Objective: As their differential needs are unknown and to inform service planning, this study (a) examined experiences of caring for adults with acquired brain injury (ABI) and (b) compared these with carers of adults with dementia.
Design: Cross-sectional postal survey. ABI carer experiences were compared with those of a previously studied group of dementia carers using equivalent instruments.
Methods: Family carers (n = 222) of adults with ABI: TBI (49%), strokes (26%), brain infections (18%) and other (7%) completed validated questionnaires assessing physical dependency and psychological problems of those cared for and carers’ own perceived burden, quality-of-life and mental health.
Results: Carer burden, quality-of-life and mental health were worse for ABI carers, but were not predicted by gender, relationship, injury type, physical dependency or cognitive problems in either ABI or dementia carers.
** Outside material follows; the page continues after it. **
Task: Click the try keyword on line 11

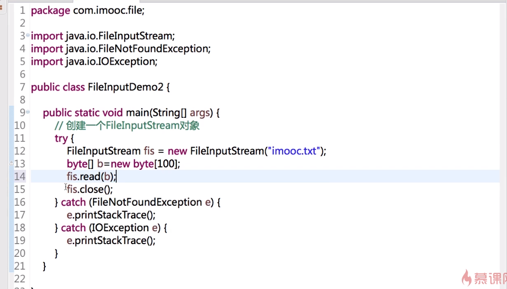Action: (61, 138)
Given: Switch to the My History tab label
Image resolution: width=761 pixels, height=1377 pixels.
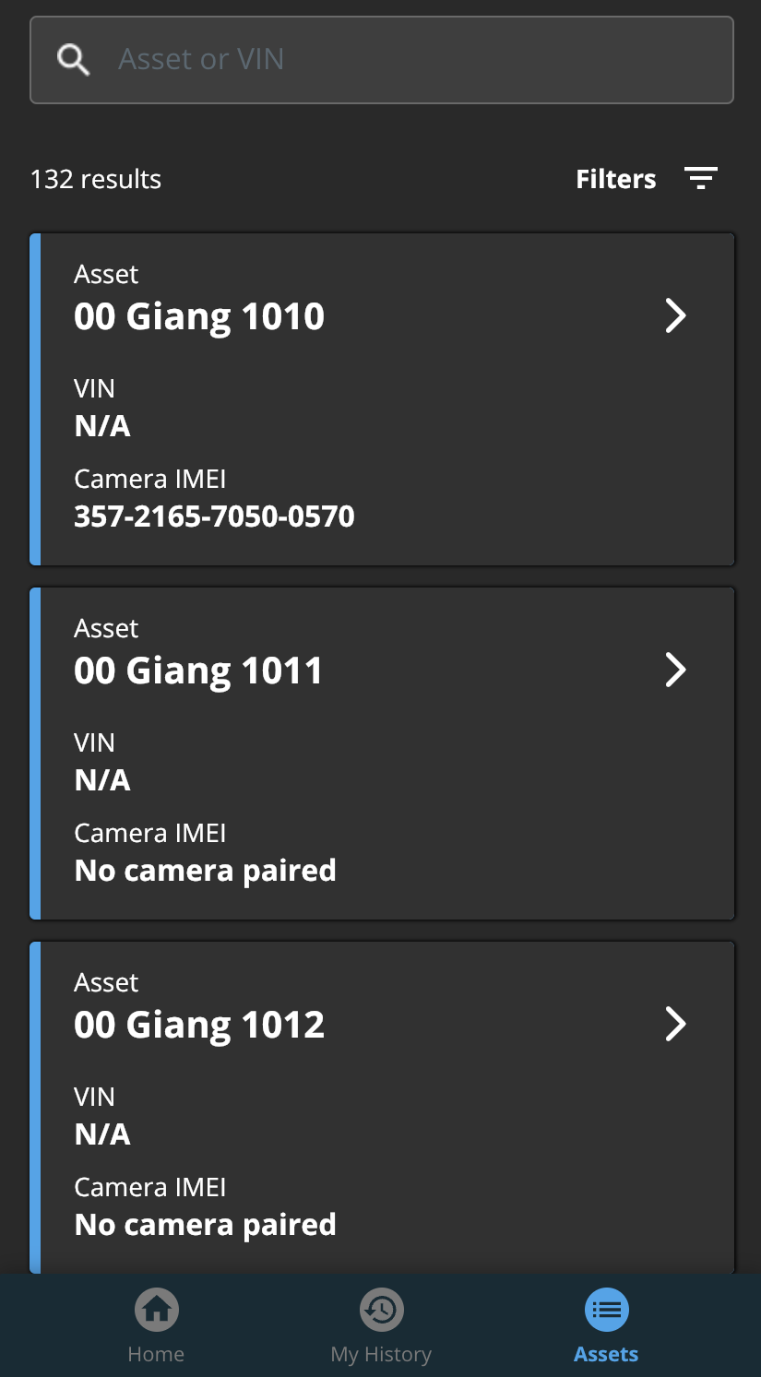Looking at the screenshot, I should [381, 1354].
Behavioural problems of those cared for varied between the two groups and affected carers differently. Aggressive problems significantly predicted greater burden, poor quality-of-life and mental health in ABI carers, whereas passivity/low mood significantly predicted greater burden and worse quality-of-life in dementia carers.
Conclusions: This study revealed different experiences of caring for younger adults with ABI vs. older adults with dementia, thereby supporting targeted development of services to sustain families affected by these conditions.